Saarloq is a settlement in the Kujalleq municipality in southern Greenland. Its population was 21 in 2020. It is located on a small island with the same name off the Labrador Sea coast, at the mouth of the Qaqortoq Fjord, west of Alluitsup Paa and 20 km south of Qaqortoq.

The settlement is the southernmost of the three settlements—along Eqalugaarsuit and Qassimiut—that made up the former Qaqortoq municipality. The settlements are presently governed by a joint settlement council.

On 1 January 2009 the settlement became part of the Kujalleq municipality, when the Narsaq, Qaqortoq, and Nanortalik municipalities ceased to exist.

== Transport ==

The village is served by the Saarloq Heliport.

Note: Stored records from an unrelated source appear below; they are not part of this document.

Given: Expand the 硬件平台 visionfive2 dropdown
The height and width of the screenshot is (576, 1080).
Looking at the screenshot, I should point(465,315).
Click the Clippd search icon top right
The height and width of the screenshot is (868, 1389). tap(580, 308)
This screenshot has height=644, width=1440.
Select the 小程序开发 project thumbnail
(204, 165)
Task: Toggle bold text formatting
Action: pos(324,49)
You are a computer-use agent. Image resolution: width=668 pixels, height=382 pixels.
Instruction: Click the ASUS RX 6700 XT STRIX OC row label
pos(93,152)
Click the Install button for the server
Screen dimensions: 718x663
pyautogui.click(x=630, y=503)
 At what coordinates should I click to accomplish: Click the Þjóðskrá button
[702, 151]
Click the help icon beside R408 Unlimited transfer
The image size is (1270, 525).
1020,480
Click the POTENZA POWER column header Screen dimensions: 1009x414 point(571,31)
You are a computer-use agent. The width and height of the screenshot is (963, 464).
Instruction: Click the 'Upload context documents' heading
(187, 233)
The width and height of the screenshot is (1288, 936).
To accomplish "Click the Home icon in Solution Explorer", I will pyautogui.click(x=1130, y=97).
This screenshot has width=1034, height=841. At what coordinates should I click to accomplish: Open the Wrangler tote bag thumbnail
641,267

Air Greenland district helicopters link the settlement with Nanortalik, and further to Qaqortoq and Narsarsuaq.

== Infrastructure and communications ==
The settlement has its own church, and a school—Atuarfik Saarloq, Greenlandic for "school of Saarloq"—with 5 to 6 pupils.

There are no cars in the settlement, and there is no heliport; weekly helicopter connections land on a tundra plain. Further transportation is by sea. Internet and phone communications are provided by the Home Rule government.

Drinking water is provided by desalination of the sea water. The settlement has three 1,100 liter fresh water tanks for this purpose.

== Population ==
Most towns and settlements in southern Greenland exhibit negative growth patterns over the last two decades, with many settlements rapidly depopulating. The population of Saarloq has decreased nearly a half relative to the 1990 levels, by nearly a third relative to the 2000 levels. If the trend continues much further, the settlement is likely to close in the future.